Sócrates chama o primo de madrugada

A verdade é que a descoberta dos cheques deixara Sócrates mais nervoso do que aparentava naquele telefonema com o primo.

Já depois das três da manhã, liga a José Paulo e pede-lhe para passar por sua casa. Este já está a dormir, mas, sem colocar qualquer objeção, prontifica-se a arranjar-se e a sair ao encontro do primo.

Na manhã seguinte, António pergunta ao irmão se a conversa foi muito dura, mas o outro tranquiliza-o: «Aquilo [a notícia] morreu na praia.

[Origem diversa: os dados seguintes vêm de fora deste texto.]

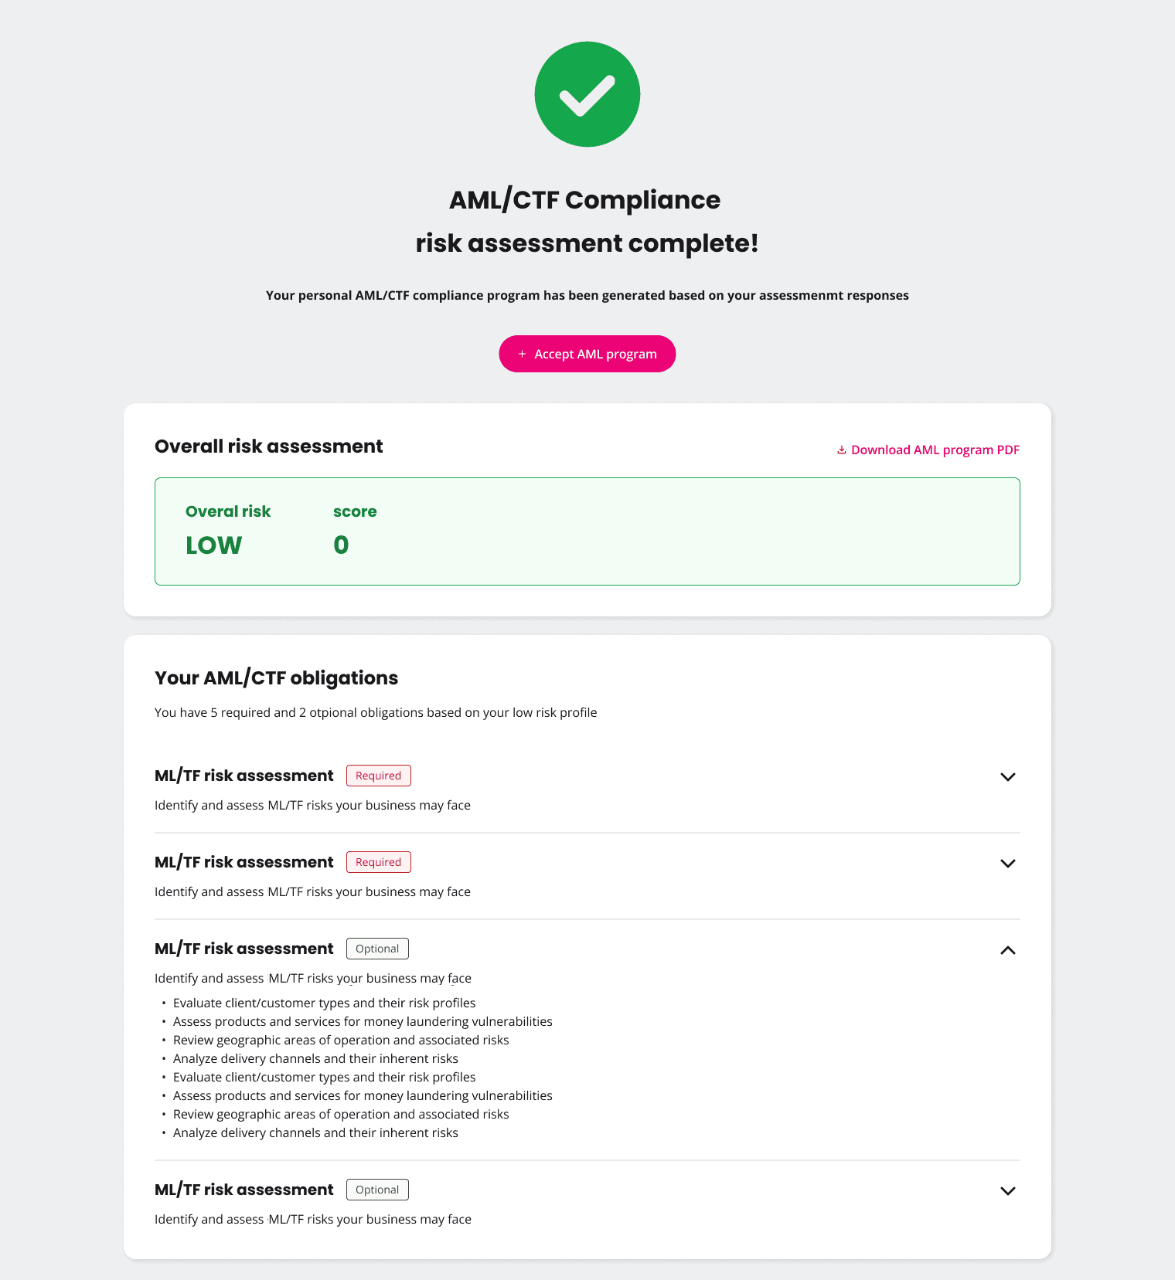Click the Overall risk assessment heading

pos(268,446)
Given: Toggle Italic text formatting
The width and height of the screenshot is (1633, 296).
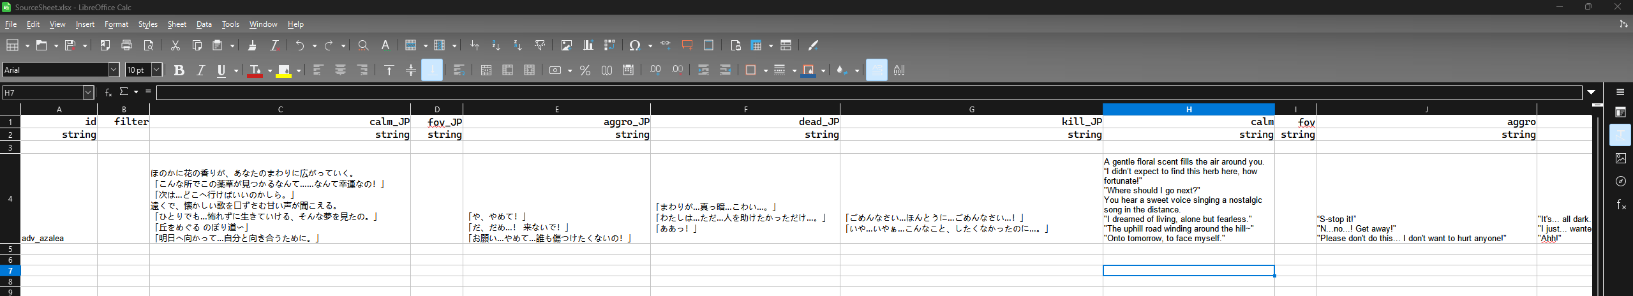Looking at the screenshot, I should point(200,70).
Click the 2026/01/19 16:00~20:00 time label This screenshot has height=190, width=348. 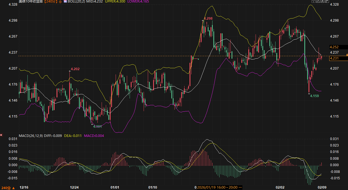(217, 187)
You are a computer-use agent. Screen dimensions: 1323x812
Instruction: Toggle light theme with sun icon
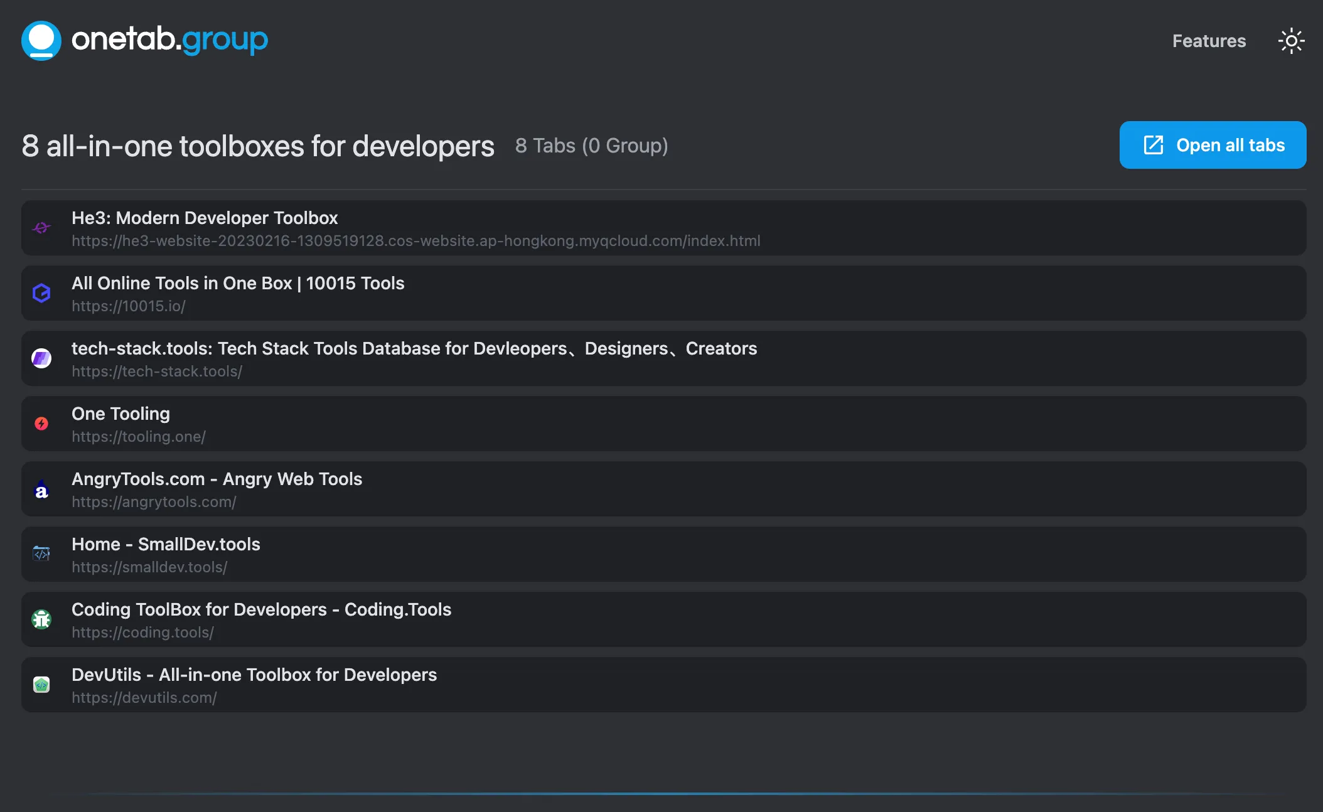click(1291, 41)
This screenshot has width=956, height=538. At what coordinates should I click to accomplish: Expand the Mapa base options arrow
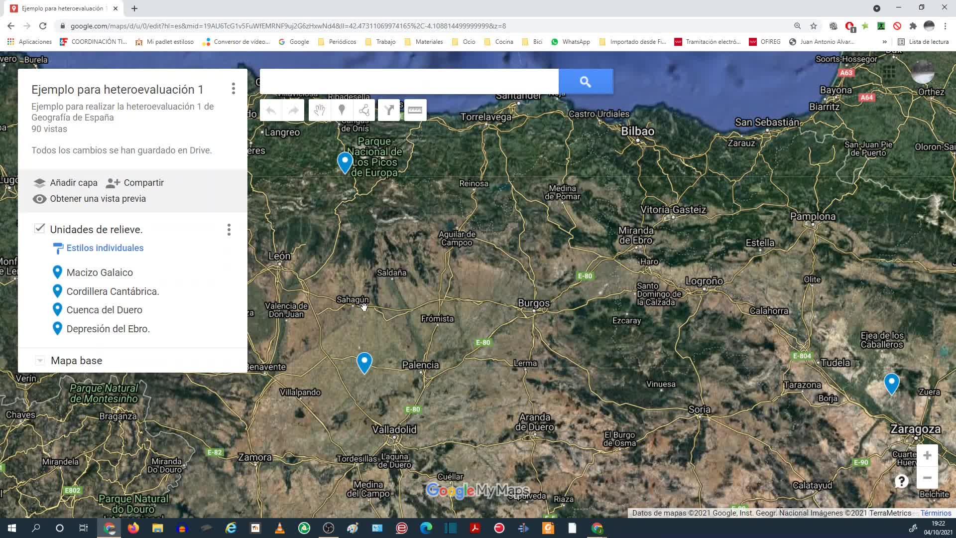click(40, 361)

O gajo [Sócrates] já ligou para o Totta a pedir as datas dos cheques e eles dizem que não têm registos».
Mas Sócrates tinha razões para estar preocupado: a notícia podia dar origem a novas investigações relacionadas com negócios em que esteve envolvido, como por exemplo a Calçoeme, uma sociedade ligada à Mecaso, a holding da família Pinto de Sousa.

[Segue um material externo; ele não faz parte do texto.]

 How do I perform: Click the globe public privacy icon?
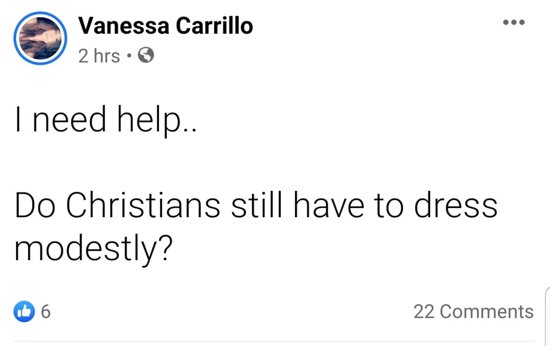coord(146,55)
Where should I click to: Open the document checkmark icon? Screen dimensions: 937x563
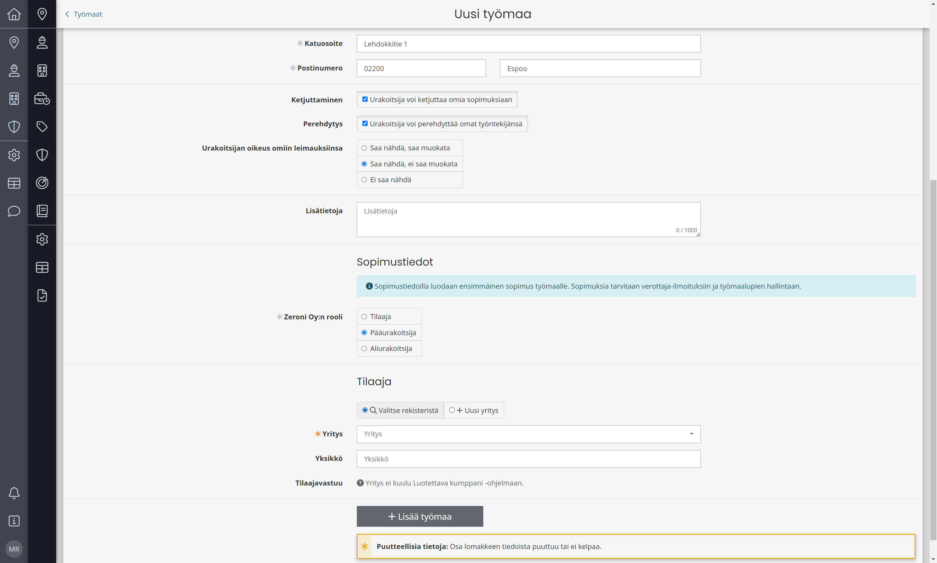pyautogui.click(x=42, y=296)
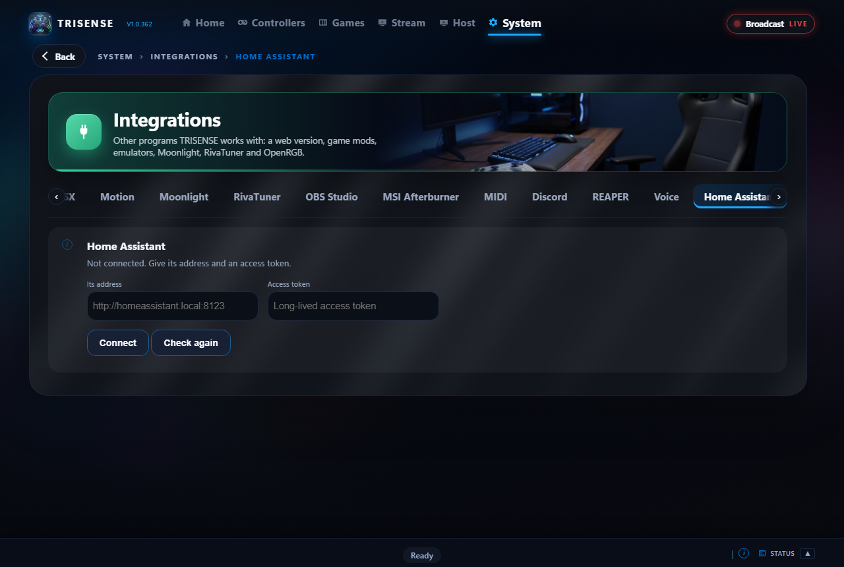
Task: Open the Host section
Action: click(x=457, y=23)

Ora, segundo o despacho de acusação do Ministério Público (MP) na Operação Marquês, a Calçoeme fez parte do primeiro plano de enriquecimento do ex-líder socialista. Através daquela sociedade, e sem recorrer a intermediários, Sócrates viu aí a oportunidade de se candidatar diretamente a obras públicas.

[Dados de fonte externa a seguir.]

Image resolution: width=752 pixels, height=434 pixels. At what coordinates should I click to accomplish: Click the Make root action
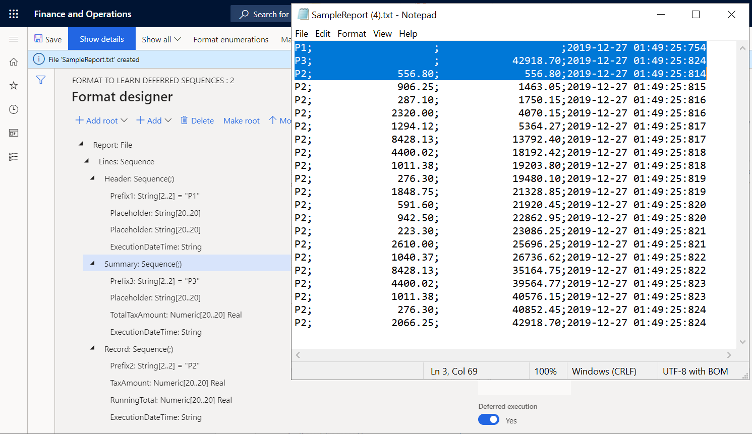241,120
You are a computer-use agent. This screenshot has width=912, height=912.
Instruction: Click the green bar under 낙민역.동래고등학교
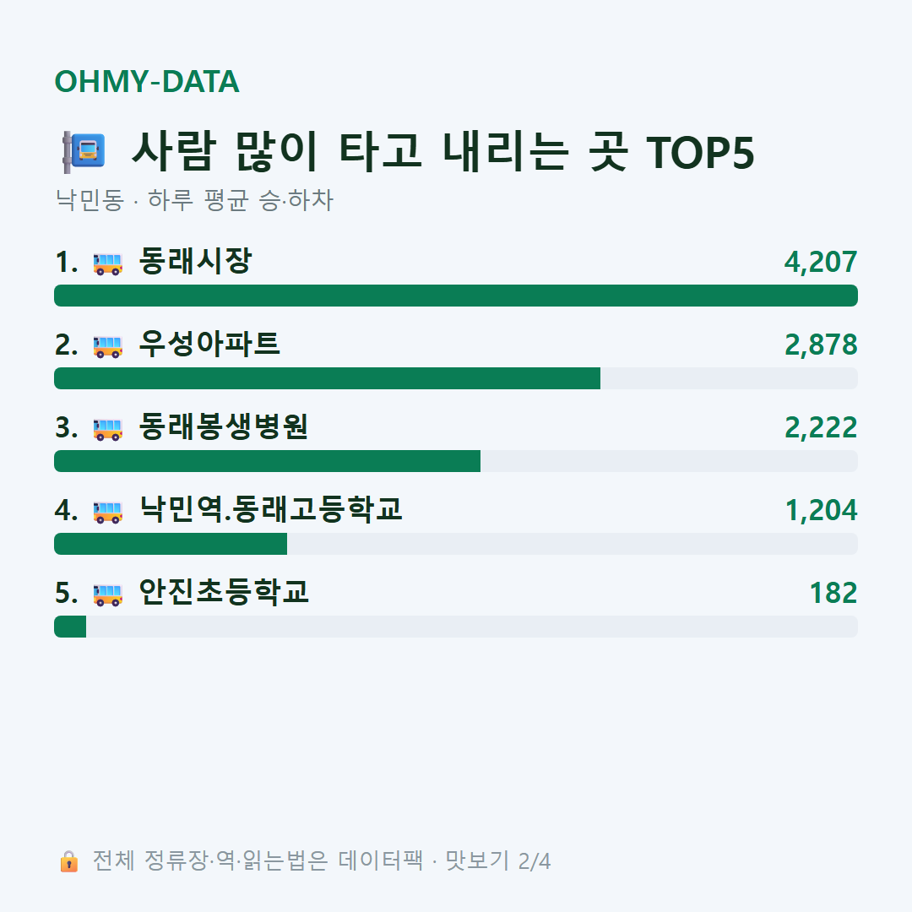[171, 544]
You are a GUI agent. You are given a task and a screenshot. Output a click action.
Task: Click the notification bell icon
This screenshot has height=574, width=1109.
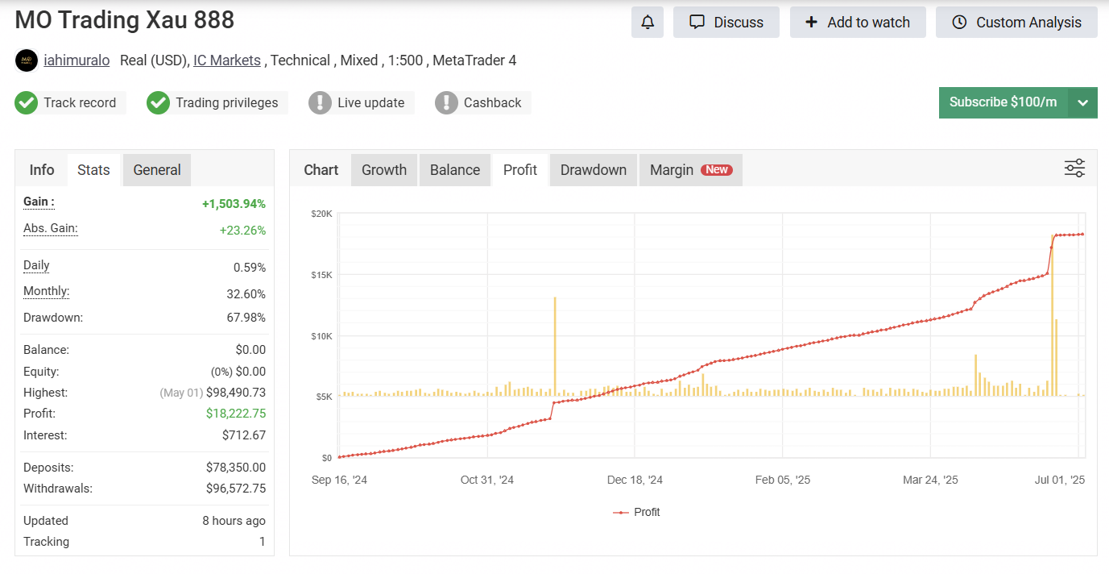[648, 23]
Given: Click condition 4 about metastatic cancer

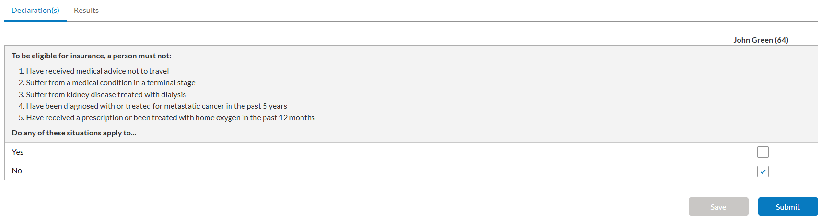Looking at the screenshot, I should pyautogui.click(x=153, y=106).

Juntamente com o seu amigo de infância Carlos Santos Silva, o ex-primeiro-ministro chegou a entrar nesta empresa, mas o plano acabou por sair furado quando José Guilherme, grande empreiteiro de Lisboa financiado pelo BES e acionista maioritário da Calçoéme, decidiu ‘roer a corda’ e desvincular-se do esquema montado. Mas a descoberta dos cheques em Coruche podia suscitar novas perguntas e desenterrar um passado até aí muito bem escondido. Daí que Sócrates ficasse até altas horas da noite a matutar numa forma de resolver aquele empecilho.
 
Primo queria pôr Felícia ‘na rua’

A família de Sócrates sentia-se perseguida pela imprensa e queria a todo o custo controlá-la. Defendia que tudo não passava de uma manobra para descredibilizar o antigo primeiro-ministro na opinião pública. O SOL era um dos jornais mais detestados pelos Pinto de Sousa, e a jornalista Felícia Cabrita foi mencionada diversas vezes nas escutas telefónicas recolhidas pelo MP.

Neste episódio dos cheques, em particular, o seu nome surge em várias conversas entre os familiares de Sócrates. Logo no dia da publicação da notícia, José Paulo Pinto de Sousa comenta com o irmão: «A gaja é uma perseguição».
No dia seguinte, numa outra conversa com o seu sócio Artur Areias, José Paulo mostra que continua apreensivo com o SOL: «Os c****** ficam com medo e começam a inventar notícias f*****. Foram encontrar para lá aquela m**** (…) Devem ter pago [a Nuno Caçador] para falar».

A conversa prossegue e os interlocutores começam a magicar uma forma de se livrarem de Felícia Cabrita – o que passa pelo envolvimento de Helder Bataglia e de Álvaro Sobrinho, então acionista do SOL e presidente do Banco Espírito Santo Angola (BESA). O sócio de José Paulo aconselha-o sobre a estratégia a seguir: «Devias falar com o ‘viajante’ [referência a Helder Bataglia]… Ele é que anda a patrocinar aquela m****». Mas o primo de Sócrates emenda-o: «Não é ele, são os amigos dele», diz, referindo-se a Álvaro Sobrinho.

A conversa passa então para outras notícias também publicadas pelo SOL, nomeadamente sobre a mãe de Sócrates, tia de José Paulo, e a compra de um imóvel em Cascais. É nessa altura que José Paulo volta a defender que a autora dos artigos deve ser corrida do jornal: «Essa vaca, essa p***… O c***** do viajante tem de a despedir, pô-la na rua, sem subsídio, sem nada (…)». E, inflamado de discurso patronal, não fica por aqui. Para os acionistas do Sol, prevê um mau fim: «O gajo [Sócrates] vai f***-los)».